Who I am.

I write about the landscape of grief, nature, and the wisdom of fools. The author of four books, my essays, poems, and reviews have been published in over 50 journals, including in the Huffington Post and Colorado Review. I’ve won the River Teeth Nonfiction Book Award, the Chautauqua and Literal Latte’s essay prizes, and my work has been nominated for four Pushcart Prizes and named a notable by Best American Essays. My account of hiking in Yosemite to deal with my wife’s death, Mountains of Light, was published by the University of Nebraska Press. http://www.markliebenow.com.

Wednesday, August 16, 2017

The Worst Grief

Sometimes when we’re feeling bitten hard by grief, or just snarky, we try to prove that we are hurting the most, and that our grief is the worst that anyone has ever experienced. In the entire world. Ever.

I’ve lost a wife in her 40s, three beloved pets (well, one not so beloved), both parents (one to dementia), all my grandparents, a pair of in-laws, a friend to AIDS, two to murder, several to cancer, one to suicide, and a number of young friends to car accidents. As I walk among the tombstones in my personal cemetery, it would be hard to put them on a scale of the worst because they each hit me hard in different ways.


            The severity of grief depends upon who died, the status of our relationship with that person, the circumstances of death, the volume and frequency of death in our lives, and what else was going on at the time.

            No death is easy.
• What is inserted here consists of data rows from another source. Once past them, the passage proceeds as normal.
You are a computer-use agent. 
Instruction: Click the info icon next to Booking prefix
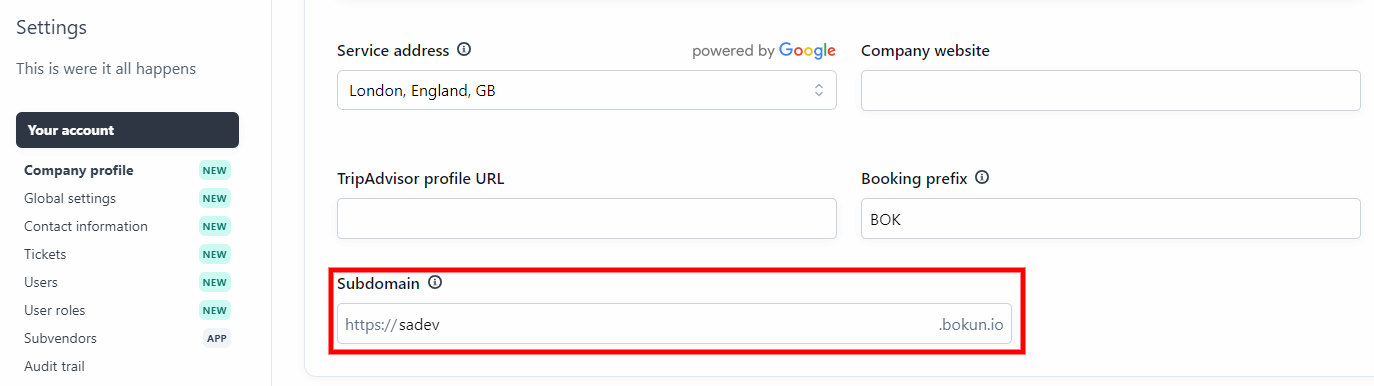982,178
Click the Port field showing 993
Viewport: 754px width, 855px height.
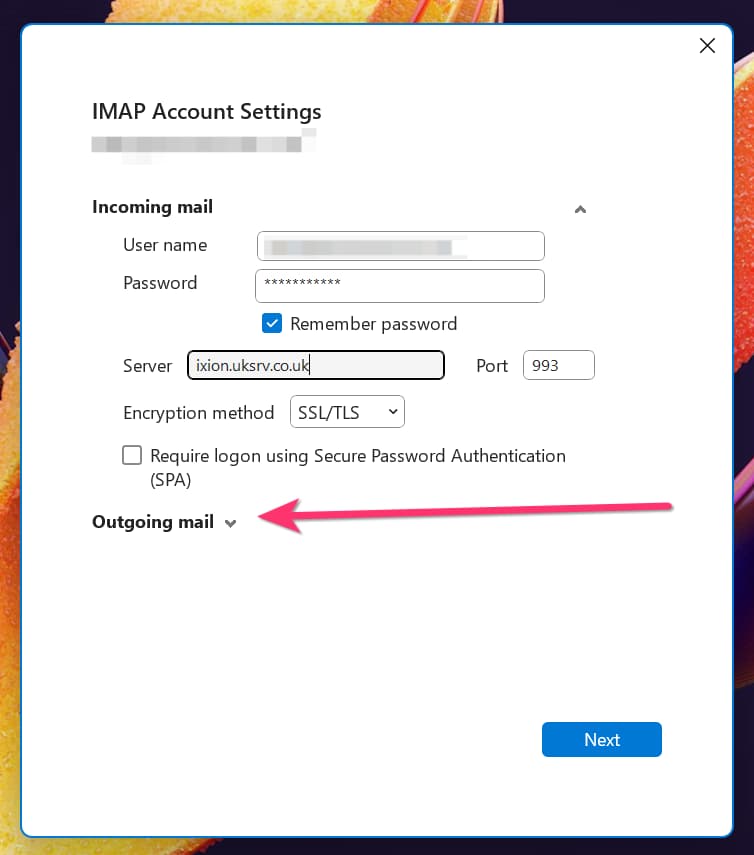[x=558, y=365]
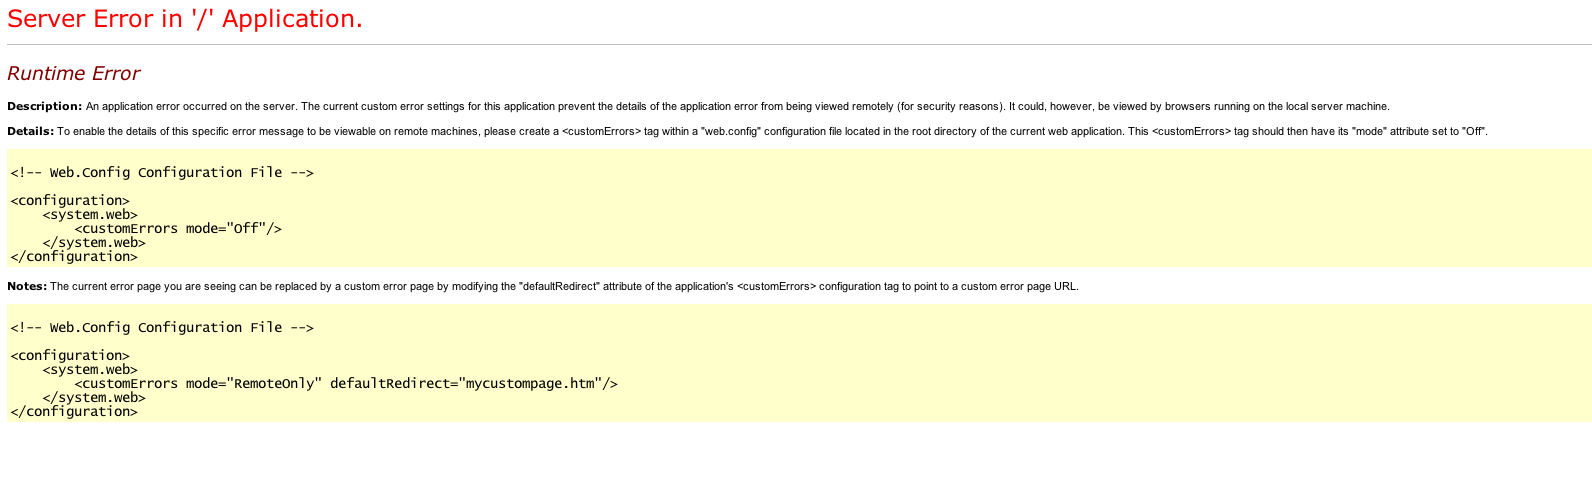
Task: Click the bold 'Notes:' label
Action: (27, 286)
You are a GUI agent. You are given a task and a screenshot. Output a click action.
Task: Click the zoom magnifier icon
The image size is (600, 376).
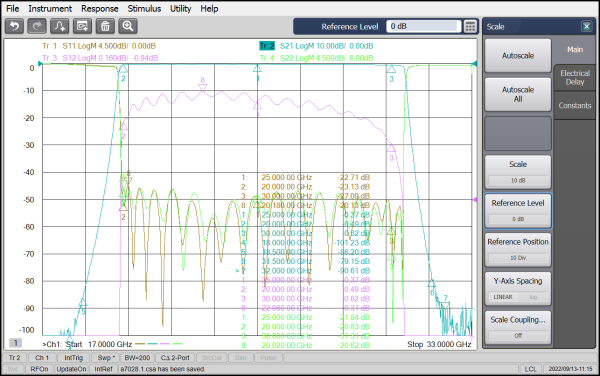point(128,26)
Every death carves its own canyon of unimaginable sorrow.

            A wife who dies in her 40s seems more tragic than a wife who dies in her 80s. One death, after a long life of adventures, is expected, while with the other death, we also mourn all the years ahead that were lost.

            Many of us feel closer to one parent than another, so one parent’s death affects us more. Do we grieve that one more? But what if one parent was abusive to the other, or to us? Should we feel any grief for a parent who abandoned us when we were young? 

            Do we grieve close friends we have chosen more than some family relationships we were born into?

            I have not lost a child, but I imagine that this might be among the worst losses because we are supposed to protect them. If they died from something like cancer, then there are also our feelings of injustice for a child dying, anger at the cancer, and guilt for not having taken care of them, even if there was absolutely nothing more that we could have done.

            The Holmes and Rahe Stress Scale measures the impact of changes in our lives. On it, the death of a spouse is at the top with 100 points. Divorce is second at 73. The death of a close family member is 63, and I’m guessing that losing a child is included here, since I don’t see it listed separately. Losing a job has 47 points. 

            Even good changes are stressful, like getting married (50) or buying a house (31), because we have to make major adjustments in our life. If several changes happen at the same time, good and bad, the stress points add up. When our total is over 300, we are at a high risk of breaking down and becoming ill.

            Perhaps the first death of someone close is the worst, because not only has someone died, but our childhood belief in the innocence of life may also disappear. Dylan Thomas wrote about this. Maybe the third death in a month unravels us more because it tips our fragile balance over to the dark side, and it seems that everyone we love is either dying or dead. If we’re retired, with our spouse gone, the death of our best friend or pet might be what causes our Tower of Resolve to fall.

            Besides who died, and our relationship with them, there is the how.

            Was the death from a slow and painful illness? Was it sudden or peaceful? Did they die saving someone else? Was the death a suicide or deliberately caused by someone else? These things can make us question whether goodness exists in the core of every person, and is the foundation of life.

            I even find myself mourning the death of good people I don’t know because the world doesn’t have enough compassionate people, just a lot of the angry, too-busy, and self-absorbed. Do we ever get used to people dying and taking parts of us away? Is there a limit to our endurance?

            Perhaps the worst grief is the one where we are never able to forgive ourselves for something we think we could have done, and now can’t do.